++++ SUPPLIED MATERIAL

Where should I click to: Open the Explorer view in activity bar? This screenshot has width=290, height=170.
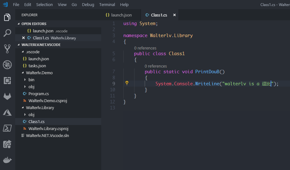tap(7, 17)
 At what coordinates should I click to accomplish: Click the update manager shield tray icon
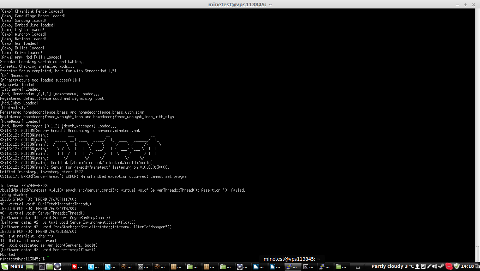(x=456, y=266)
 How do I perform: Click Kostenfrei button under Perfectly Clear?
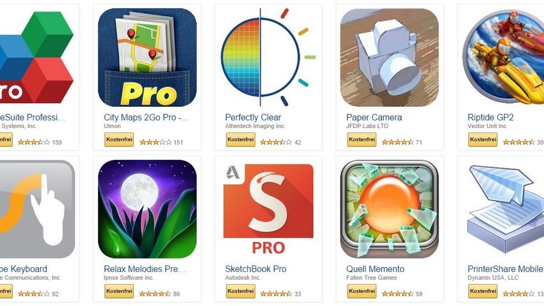click(241, 140)
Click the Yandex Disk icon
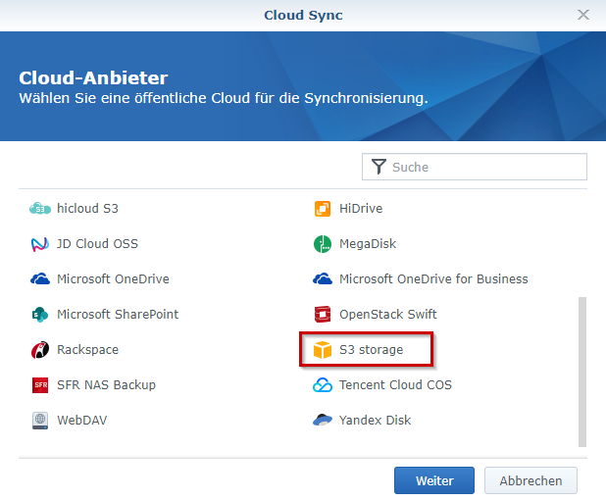Screen dimensions: 606x501 tap(323, 420)
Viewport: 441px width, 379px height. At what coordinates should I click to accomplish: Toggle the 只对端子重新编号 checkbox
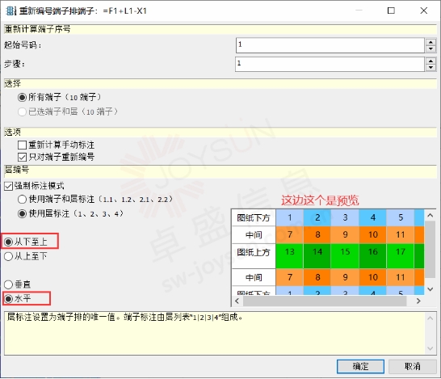[x=22, y=157]
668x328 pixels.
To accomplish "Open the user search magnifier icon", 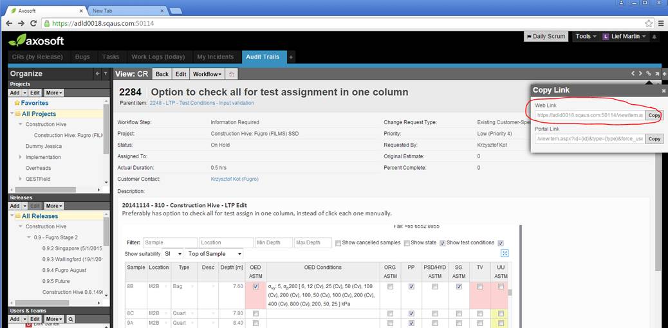I will click(71, 319).
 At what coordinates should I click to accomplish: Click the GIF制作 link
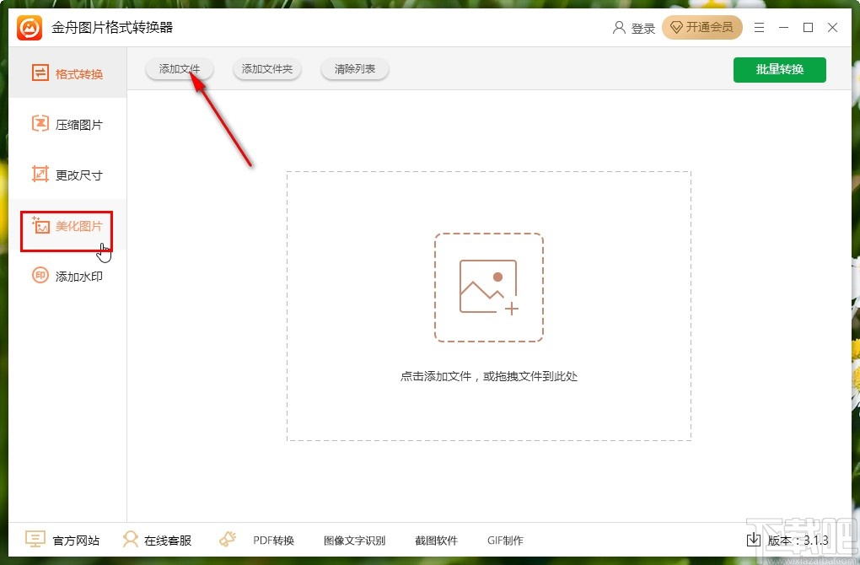[x=505, y=539]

++++++++

### WORK REQUIRED
What are the lines above from the one with "shield tray icon" to the one with "668x328 pixels.", both included? Reproduce them exactly, without pictures.

### OUTPUT BELOW
 At what coordinates should I click to accomplish: Click the update manager shield tray icon
(x=456, y=266)
 How do I perform: Click Kostenfrei button under Perfectly Clear?
click(241, 140)
Click the Yandex Disk icon
Screen dimensions: 606x501 tap(323, 420)
Viewport: 441px width, 379px height. At what coordinates should I click to accomplish: Toggle the 只对端子重新编号 checkbox
[x=22, y=157]
668x328 pixels.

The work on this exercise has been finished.